【Q】五輪塔って、どのようなお墓なのですか?

よしさん

2015年05月12日 07:21

【A】
お墓参りのときに見慣れた和型(和墓)とは違う変わった形の墓石を見ることがあるかと思います。
上から宝珠・半月・三角・丸・四角の五つの石を組み合わせたお墓で、これを「五輪塔」と呼びます。
下の石から順に、「ア・ヴァ・ラ・カ・キャ」という「梵字」を彫ります。
これは、密教でいうところの「地・水・火・風・空」という宇宙を構成する五大要素をあらわしています。
この世に存在しているすべてのものは、この五大要素を源にして生まれたり滅んだりしているとされ、このことを五輪といいます。
つまり、人もこの五大要素から生まれ死んだら五大要素へ回帰することになります。
そのような意味からすると、五輪塔は宇宙の真理を現し、故人の回帰する場所としてもっとも相応しい供養塔といえます。
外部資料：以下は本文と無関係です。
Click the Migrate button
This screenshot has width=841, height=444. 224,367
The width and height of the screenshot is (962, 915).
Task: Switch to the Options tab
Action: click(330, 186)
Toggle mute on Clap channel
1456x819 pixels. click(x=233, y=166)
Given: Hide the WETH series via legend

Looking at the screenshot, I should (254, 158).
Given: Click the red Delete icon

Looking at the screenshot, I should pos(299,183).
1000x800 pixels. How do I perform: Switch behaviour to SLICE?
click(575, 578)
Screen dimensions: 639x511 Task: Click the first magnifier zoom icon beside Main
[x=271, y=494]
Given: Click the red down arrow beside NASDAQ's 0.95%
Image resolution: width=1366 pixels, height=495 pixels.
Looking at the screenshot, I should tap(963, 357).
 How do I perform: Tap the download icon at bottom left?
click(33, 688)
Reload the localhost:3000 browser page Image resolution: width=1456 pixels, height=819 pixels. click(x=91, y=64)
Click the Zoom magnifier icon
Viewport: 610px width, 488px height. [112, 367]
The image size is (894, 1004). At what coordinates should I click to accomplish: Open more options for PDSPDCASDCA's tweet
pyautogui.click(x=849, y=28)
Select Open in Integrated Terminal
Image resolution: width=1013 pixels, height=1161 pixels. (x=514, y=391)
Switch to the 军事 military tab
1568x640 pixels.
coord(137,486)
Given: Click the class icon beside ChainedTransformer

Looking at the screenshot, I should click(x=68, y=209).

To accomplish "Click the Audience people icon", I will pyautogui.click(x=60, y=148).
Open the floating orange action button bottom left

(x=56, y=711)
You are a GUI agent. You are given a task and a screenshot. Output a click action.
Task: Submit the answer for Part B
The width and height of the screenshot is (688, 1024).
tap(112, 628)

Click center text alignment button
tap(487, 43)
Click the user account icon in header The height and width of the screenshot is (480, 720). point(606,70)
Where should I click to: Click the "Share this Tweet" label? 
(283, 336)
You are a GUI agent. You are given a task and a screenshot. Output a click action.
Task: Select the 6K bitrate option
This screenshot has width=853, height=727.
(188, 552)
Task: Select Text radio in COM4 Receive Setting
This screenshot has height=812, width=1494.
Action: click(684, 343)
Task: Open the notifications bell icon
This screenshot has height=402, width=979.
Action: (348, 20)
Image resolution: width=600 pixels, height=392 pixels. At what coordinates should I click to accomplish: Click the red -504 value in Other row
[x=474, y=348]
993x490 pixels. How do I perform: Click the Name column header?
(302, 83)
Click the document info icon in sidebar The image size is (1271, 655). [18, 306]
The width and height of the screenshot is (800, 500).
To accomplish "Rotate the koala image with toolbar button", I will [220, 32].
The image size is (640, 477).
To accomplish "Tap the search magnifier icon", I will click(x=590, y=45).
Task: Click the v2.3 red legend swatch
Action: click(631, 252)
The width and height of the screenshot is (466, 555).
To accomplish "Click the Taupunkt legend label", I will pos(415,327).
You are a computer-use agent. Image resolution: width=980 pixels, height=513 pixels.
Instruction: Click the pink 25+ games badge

また、この五輪塔の形は鎌倉時代から平安時代に多く作られ、現在に至っています。
真言宗の中興の祖といわれている覚鑁上人が、大日如来の即身成仏の教えと阿弥陀如来の極楽往生の教えは同じと主張し、
この主張と即身成仏の三つの修行とが結びつき、五輪塔の形が生まれたようです。
五輪塔の形は即身成仏の「身(手)・口(言葉)・意(心)」の三つの修行を表していて、
手に印を結び、口で陀羅尼経を唱え、座禅して瞑想している姿なのです。

このことから、五輪塔のお墓を建てると亡くなった人が必ず成仏し極楽往生できるとされ、
五輪塔は亡くなった人をもっとも大切にする最高のお墓とも言えます。